Woodward regards Beaumont as an outstanding captain - "He had the ability to delegate; he knew he had a host of players around him who could lead the side every bit as effectively and he made a point of giving them responsibility" - and he wants to encourage a similar culture of consensus. "Whoever I choose as skipper will be a vital component in the sense that he will have to understand my views and ideas sufficiently well to communicate them to the other players. On the pitch, though, I want to see him surrounded by good leaders. They will emerge through force of personality."

Sensibly, Woodward has gone out of his way to play down the captaincy issue. It is, he says, low on his list of priorities and, anyway, there may well be more than one designated leader as the early matches of his stewardship unfold over the coming months.

"It would be ridiculous of me to try to find another Will Carling. What Geoff Cooke did by appointing a youngster like Will on a long-term basis was radical, quite brilliant in many ways, and history shows that he chose the right guy. But it was something of its time. England's position is very different now and my judgement will be different too."

If Woodward's skills as the silkiest of midfield runners were honed at Leicester under the gimlet eye of Chalkie White, his imaginative gifts as a coach were fired by Bob Dwyer - now, ironically enough, the Big Cheese at Welford Road. "I went to Australia in 1985 to play for Manly, and Bob was in charge of the other major Sydney club, Randwick. It was through watching him work with the great players around him - David Campese and the Ella brothers were there at the time - that I first realised a coach could make a real difference.

"He was doing terrific, thought-provoking things with them. I was getting on a bit, I didn't want to play for too much longer and I thought I'd seen it all, knew it all. Dwyer was a real eye-opener, though. When I returned to England I had all sorts of brainwaves and theories I wanted to try out.

"Australia impressed me in other ways. I visited their Institute of Sport in Canberra and it blew my mind. I wouldn't quite say it made me embarrassed to be English but it certainly made me envious. I thought then that we should have something similar in this country. Twelve years down the road, it hasn't happened.

"I also admired their emphasis on youth; the Australians have no respect for age - they respect talent and ability instead. When I joined Manly I was 29, still quite young in English terms, but, as I soon discovered, it made me a grandfather in their eyes. It shows in the sides they pick at international level. Tim Horan and Jason Little played their first Tests as teenagers. Ben Tune is still 20, yet he's already in double figures in terms of caps. I'm no ageist - if a 34-year-old is playing better than anyone else, he'll be in the England team. But the same goes for a 19- year-old."

In many ways, the most intriguing aspect of the new coach's first squad selection was the "emerging" element, 11 youngsters asked to link up with the 23-strong "elite" squad for an afternoon's work-out at Bisham Abbey. While he is too diplomatic to admit it in so many words, Woodward sees the likes of Matt Perry, Andy Long and Joe Worsley as the fast-track generation, youngsters capable of pushing for World Cup recognition in 1999.

"Having worked with these players in the England Under-21s last year, I know the things they're capable of. But hey, there may be 17-year-olds out there who will come through in time for the tournament. We have to get ourselves right on top of things at under-16 and under-17 level because any country looking for lasting international success simply has to maximise the available talent. We've cobbled things together in the past. I think we should be doing more than that.

● ● ● ● ●

*Objectives*.
1 > Using the article on Woodward, decide whether each statement agrees with it, answering yes or no and quoting the words that settle it: (a) Woodward went to Australia in 1985 to play for Randwick. (b) Woodward was 29 when he joined Manly. (c) Woodward says England now has an institute like the one he visited in Canberra.
2 > List every player the article on Woodward names to show how young the players are whom Australia picks at international level.

● ● ● ● ●

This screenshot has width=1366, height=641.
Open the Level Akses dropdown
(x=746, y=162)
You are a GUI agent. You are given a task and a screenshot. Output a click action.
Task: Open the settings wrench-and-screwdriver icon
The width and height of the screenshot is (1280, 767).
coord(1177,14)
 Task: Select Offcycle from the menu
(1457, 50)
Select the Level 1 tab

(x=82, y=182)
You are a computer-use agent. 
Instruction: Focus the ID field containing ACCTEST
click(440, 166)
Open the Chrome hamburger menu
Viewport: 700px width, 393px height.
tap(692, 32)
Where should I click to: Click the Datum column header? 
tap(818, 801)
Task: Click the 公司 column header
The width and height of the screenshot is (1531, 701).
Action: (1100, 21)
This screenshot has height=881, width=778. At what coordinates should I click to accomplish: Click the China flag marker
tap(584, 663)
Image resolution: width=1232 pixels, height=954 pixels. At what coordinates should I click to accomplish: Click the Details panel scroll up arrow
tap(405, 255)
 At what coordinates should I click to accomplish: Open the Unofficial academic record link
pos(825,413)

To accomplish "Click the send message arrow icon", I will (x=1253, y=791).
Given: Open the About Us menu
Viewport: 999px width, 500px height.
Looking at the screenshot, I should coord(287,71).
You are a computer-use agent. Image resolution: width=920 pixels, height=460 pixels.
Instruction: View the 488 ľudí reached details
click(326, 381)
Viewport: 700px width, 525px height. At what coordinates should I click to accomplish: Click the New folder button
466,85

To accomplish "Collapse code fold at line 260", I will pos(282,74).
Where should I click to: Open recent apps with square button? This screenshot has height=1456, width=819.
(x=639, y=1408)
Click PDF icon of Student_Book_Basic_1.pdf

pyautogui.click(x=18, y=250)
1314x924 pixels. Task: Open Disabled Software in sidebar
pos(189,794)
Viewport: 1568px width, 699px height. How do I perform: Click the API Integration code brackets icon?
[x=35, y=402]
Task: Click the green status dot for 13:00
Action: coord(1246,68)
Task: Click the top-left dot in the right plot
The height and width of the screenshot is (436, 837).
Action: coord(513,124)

● ● ● ● ●

*The results*.
1 >
(a) No: "I went to Australia in 1985 to play for Manly, and Bob was in charge of the other major Sydney club, Randwick."
(b) Yes: "When I joined Manly I was 29"
(c) No: "I thought then that we should have something similar in this country. Twelve years down the road, it hasn't happened."

2 > Tim Horan, Jason Little, Ben Tune